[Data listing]
■ ■ ■ ■

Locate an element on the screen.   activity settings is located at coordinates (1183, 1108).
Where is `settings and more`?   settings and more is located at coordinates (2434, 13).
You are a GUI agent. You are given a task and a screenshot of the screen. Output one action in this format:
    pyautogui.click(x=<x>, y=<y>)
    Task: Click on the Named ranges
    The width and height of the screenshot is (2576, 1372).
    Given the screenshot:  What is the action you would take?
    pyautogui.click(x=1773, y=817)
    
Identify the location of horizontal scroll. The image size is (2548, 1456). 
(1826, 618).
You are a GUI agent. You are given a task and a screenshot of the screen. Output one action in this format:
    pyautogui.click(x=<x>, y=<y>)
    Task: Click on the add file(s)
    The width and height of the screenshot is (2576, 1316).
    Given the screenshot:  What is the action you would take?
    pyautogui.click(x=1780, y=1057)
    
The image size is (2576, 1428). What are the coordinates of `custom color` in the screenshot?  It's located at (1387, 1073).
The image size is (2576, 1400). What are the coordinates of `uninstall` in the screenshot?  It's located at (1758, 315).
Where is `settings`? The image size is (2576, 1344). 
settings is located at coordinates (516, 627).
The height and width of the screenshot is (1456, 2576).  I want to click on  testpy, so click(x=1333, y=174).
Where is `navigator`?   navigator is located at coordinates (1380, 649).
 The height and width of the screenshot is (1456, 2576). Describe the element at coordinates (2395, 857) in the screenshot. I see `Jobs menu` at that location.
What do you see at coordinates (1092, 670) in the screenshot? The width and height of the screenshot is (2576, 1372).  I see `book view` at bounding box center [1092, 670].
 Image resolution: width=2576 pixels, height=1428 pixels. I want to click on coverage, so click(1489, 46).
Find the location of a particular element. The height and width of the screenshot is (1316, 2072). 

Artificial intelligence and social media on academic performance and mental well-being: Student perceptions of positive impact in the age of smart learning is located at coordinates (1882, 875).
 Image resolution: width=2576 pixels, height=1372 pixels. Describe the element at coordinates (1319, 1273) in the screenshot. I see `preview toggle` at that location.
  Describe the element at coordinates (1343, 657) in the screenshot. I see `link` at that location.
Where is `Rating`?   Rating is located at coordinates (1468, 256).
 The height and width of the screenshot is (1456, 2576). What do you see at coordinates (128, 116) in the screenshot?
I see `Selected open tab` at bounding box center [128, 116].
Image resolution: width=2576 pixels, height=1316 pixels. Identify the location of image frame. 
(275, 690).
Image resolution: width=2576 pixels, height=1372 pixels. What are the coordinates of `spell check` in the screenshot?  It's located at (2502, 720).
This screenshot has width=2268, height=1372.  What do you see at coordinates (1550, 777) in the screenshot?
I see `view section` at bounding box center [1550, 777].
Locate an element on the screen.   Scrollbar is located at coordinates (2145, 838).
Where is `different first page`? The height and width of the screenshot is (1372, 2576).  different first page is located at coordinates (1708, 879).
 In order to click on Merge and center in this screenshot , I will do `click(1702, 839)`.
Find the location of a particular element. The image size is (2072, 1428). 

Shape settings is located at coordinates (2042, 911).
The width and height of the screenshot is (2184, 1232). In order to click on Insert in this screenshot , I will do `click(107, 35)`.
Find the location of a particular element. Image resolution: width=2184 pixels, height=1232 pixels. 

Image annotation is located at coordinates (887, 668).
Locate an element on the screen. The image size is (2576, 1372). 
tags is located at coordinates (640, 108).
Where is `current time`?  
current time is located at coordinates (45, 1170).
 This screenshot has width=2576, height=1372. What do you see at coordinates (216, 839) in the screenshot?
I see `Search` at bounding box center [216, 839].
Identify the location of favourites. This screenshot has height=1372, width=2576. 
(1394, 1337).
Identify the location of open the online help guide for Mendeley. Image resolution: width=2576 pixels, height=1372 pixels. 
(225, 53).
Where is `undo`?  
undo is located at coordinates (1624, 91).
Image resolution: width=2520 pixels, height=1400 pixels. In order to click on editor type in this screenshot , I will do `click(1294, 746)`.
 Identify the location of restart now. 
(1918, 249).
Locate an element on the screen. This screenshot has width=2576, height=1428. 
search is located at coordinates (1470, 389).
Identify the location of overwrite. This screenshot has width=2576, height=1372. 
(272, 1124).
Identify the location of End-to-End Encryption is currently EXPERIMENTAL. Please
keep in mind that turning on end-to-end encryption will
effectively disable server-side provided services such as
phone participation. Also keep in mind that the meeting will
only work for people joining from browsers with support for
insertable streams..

■ ■ ■ ■

▶ _OBJECTIVE_: Copy out the entire listing above word for word, changing nothing.

▶ _OUTPUT OF THE TASK_:
Locate an element on the screen.   activity settings is located at coordinates (1183, 1108).
Where is `settings and more`?   settings and more is located at coordinates (2434, 13).
You are a GUI agent. You are given a task and a screenshot of the screen. Output one action in this format:
    pyautogui.click(x=<x>, y=<y>)
    Task: Click on the Named ranges
    The width and height of the screenshot is (2576, 1372).
    Given the screenshot:  What is the action you would take?
    pyautogui.click(x=1773, y=817)
    
Identify the location of horizontal scroll. The image size is (2548, 1456). 
(1826, 618).
You are a GUI agent. You are given a task and a screenshot of the screen. Output one action in this format:
    pyautogui.click(x=<x>, y=<y>)
    Task: Click on the add file(s)
    The width and height of the screenshot is (2576, 1316).
    Given the screenshot:  What is the action you would take?
    pyautogui.click(x=1780, y=1057)
    
The image size is (2576, 1428). What are the coordinates of `custom color` in the screenshot?  It's located at (1387, 1073).
The image size is (2576, 1400). What are the coordinates of `uninstall` in the screenshot?  It's located at (1758, 315).
Where is `settings`? The image size is (2576, 1344). 
settings is located at coordinates (516, 627).
The height and width of the screenshot is (1456, 2576).  I want to click on  testpy, so click(x=1333, y=174).
Where is `navigator`?   navigator is located at coordinates (1380, 649).
 The height and width of the screenshot is (1456, 2576). Describe the element at coordinates (2395, 857) in the screenshot. I see `Jobs menu` at that location.
What do you see at coordinates (1092, 670) in the screenshot? The width and height of the screenshot is (2576, 1372).  I see `book view` at bounding box center [1092, 670].
 Image resolution: width=2576 pixels, height=1428 pixels. I want to click on coverage, so click(1489, 46).
Find the location of a particular element. The height and width of the screenshot is (1316, 2072). 

Artificial intelligence and social media on academic performance and mental well-being: Student perceptions of positive impact in the age of smart learning is located at coordinates (1882, 875).
 Image resolution: width=2576 pixels, height=1372 pixels. Describe the element at coordinates (1319, 1273) in the screenshot. I see `preview toggle` at that location.
  Describe the element at coordinates (1343, 657) in the screenshot. I see `link` at that location.
Where is `Rating`?   Rating is located at coordinates (1468, 256).
 The height and width of the screenshot is (1456, 2576). What do you see at coordinates (128, 116) in the screenshot?
I see `Selected open tab` at bounding box center [128, 116].
Image resolution: width=2576 pixels, height=1316 pixels. Identify the location of image frame. 
(275, 690).
Image resolution: width=2576 pixels, height=1372 pixels. What are the coordinates of `spell check` in the screenshot?  It's located at (2502, 720).
This screenshot has width=2268, height=1372.  What do you see at coordinates (1550, 777) in the screenshot?
I see `view section` at bounding box center [1550, 777].
Locate an element on the screen.   Scrollbar is located at coordinates (2145, 838).
Where is `different first page`? The height and width of the screenshot is (1372, 2576).  different first page is located at coordinates (1708, 879).
 In order to click on Merge and center in this screenshot , I will do `click(1702, 839)`.
Find the location of a particular element. The image size is (2072, 1428). 

Shape settings is located at coordinates (2042, 911).
The width and height of the screenshot is (2184, 1232). In order to click on Insert in this screenshot , I will do `click(107, 35)`.
Find the location of a particular element. Image resolution: width=2184 pixels, height=1232 pixels. 

Image annotation is located at coordinates (887, 668).
Locate an element on the screen. The image size is (2576, 1372). 
tags is located at coordinates (640, 108).
Where is `current time`?  
current time is located at coordinates (45, 1170).
 This screenshot has width=2576, height=1372. What do you see at coordinates (216, 839) in the screenshot?
I see `Search` at bounding box center [216, 839].
Identify the location of favourites. This screenshot has height=1372, width=2576. 
(1394, 1337).
Identify the location of open the online help guide for Mendeley. Image resolution: width=2576 pixels, height=1372 pixels. 
(225, 53).
Where is `undo`?  
undo is located at coordinates (1624, 91).
Image resolution: width=2520 pixels, height=1400 pixels. In order to click on editor type in this screenshot , I will do `click(1294, 746)`.
 Identify the location of restart now. 
(1918, 249).
Locate an element on the screen. This screenshot has width=2576, height=1428. 
search is located at coordinates (1470, 389).
Identify the location of overwrite. This screenshot has width=2576, height=1372. 
(272, 1124).
Identify the location of End-to-End Encryption is currently EXPERIMENTAL. Please
keep in mind that turning on end-to-end encryption will
effectively disable server-side provided services such as
phone participation. Also keep in mind that the meeting will
only work for people joining from browsers with support for
insertable streams..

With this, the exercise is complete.